EXERCISE TASK> Return each line of the entries below verbatim, leaving out the pictures.
### RECORDS FOR PROCESSING ###
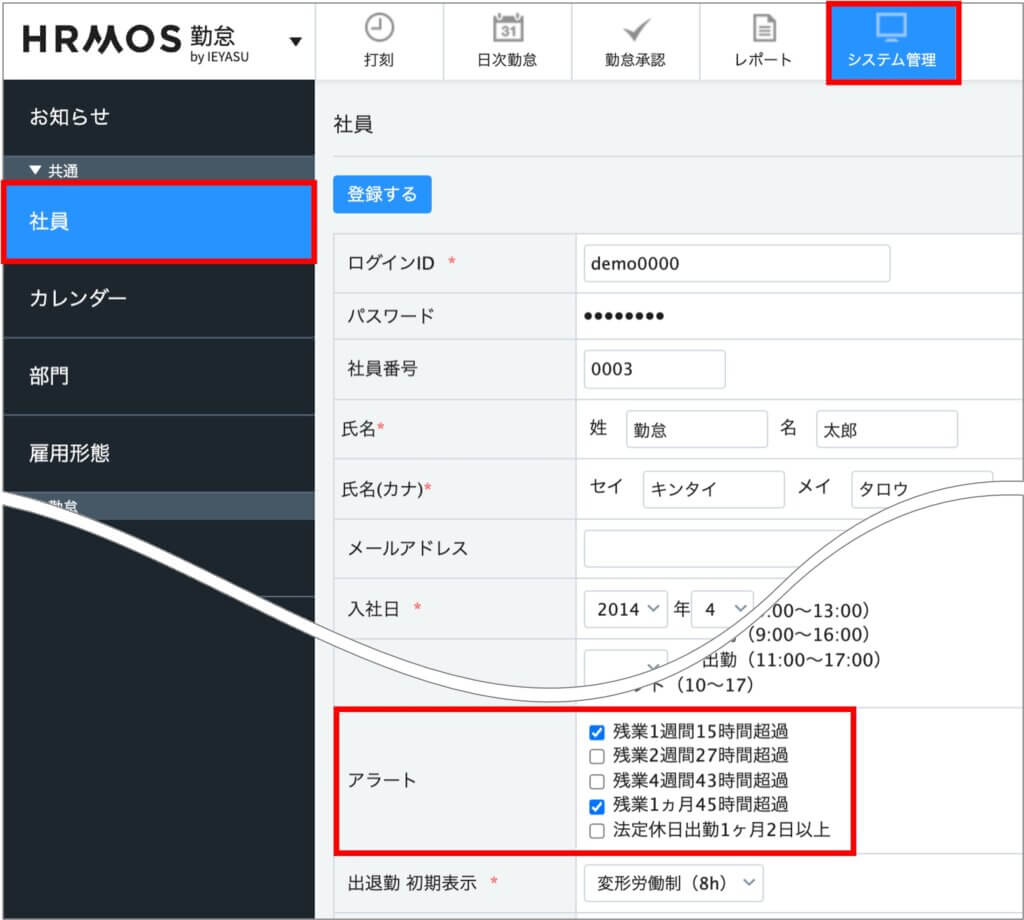Enable 法定休日出勤1ヶ月2日以上 alert
Screen dimensions: 1024x920
pos(597,831)
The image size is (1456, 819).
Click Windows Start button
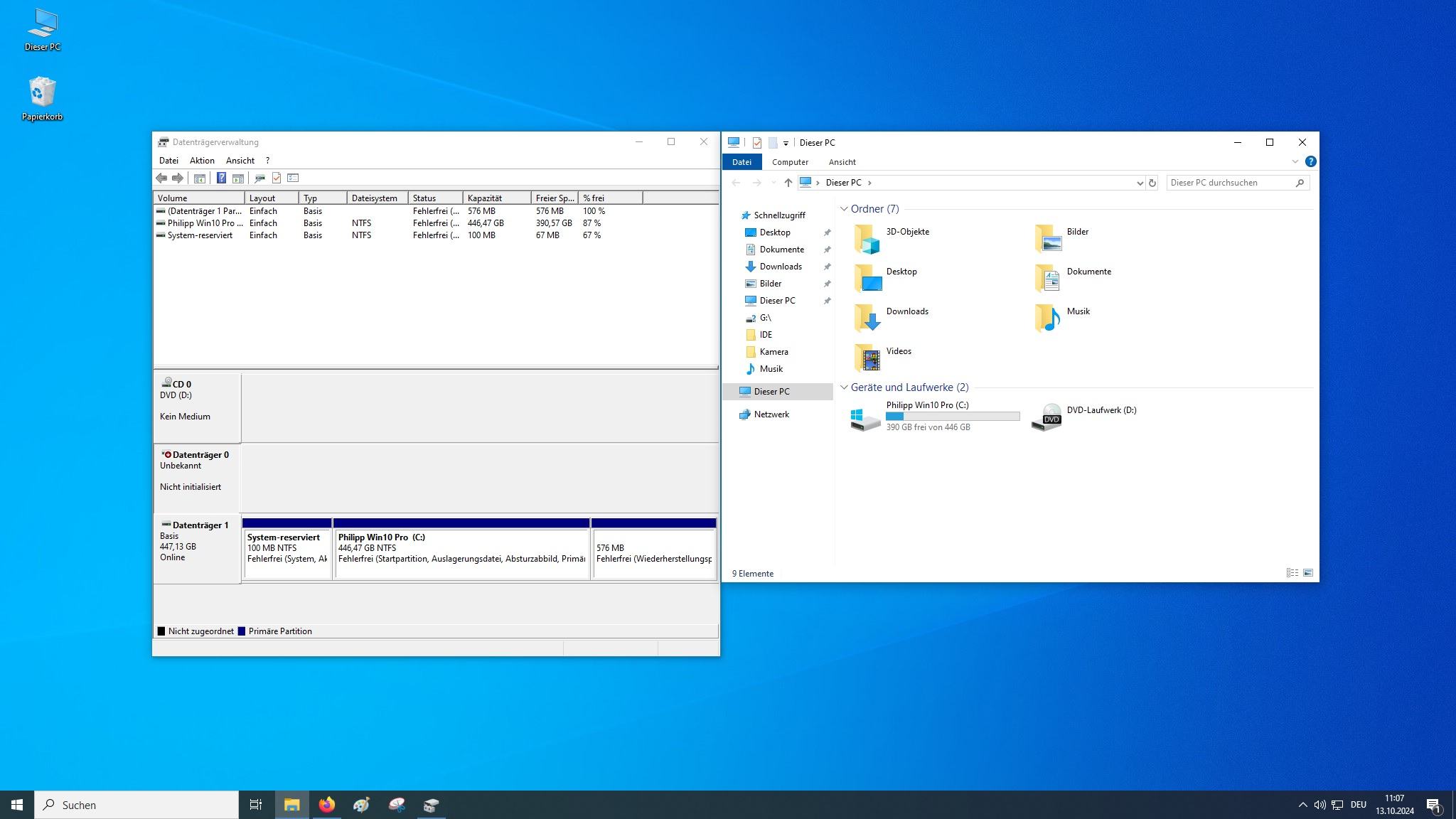(17, 805)

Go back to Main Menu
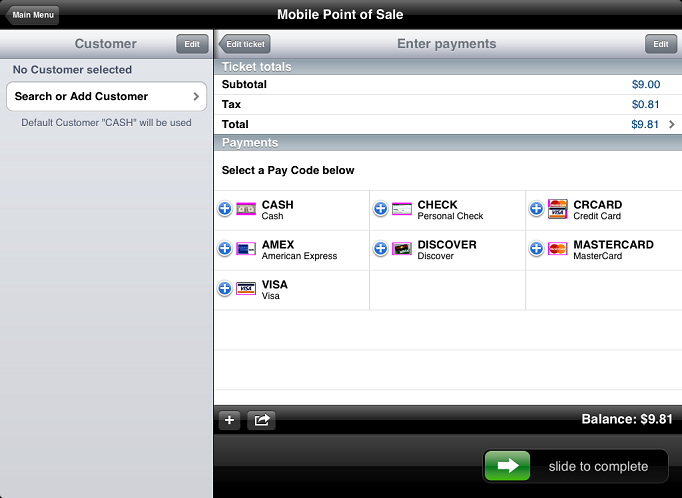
###
RESPONSE TO THE EXERCISE>
Enable 法定休日出勤1ヶ月2日以上 alert
Screen dimensions: 1024x920
pos(597,831)
The image size is (1456, 819).
Click Windows Start button
(17, 805)

Go back to Main Menu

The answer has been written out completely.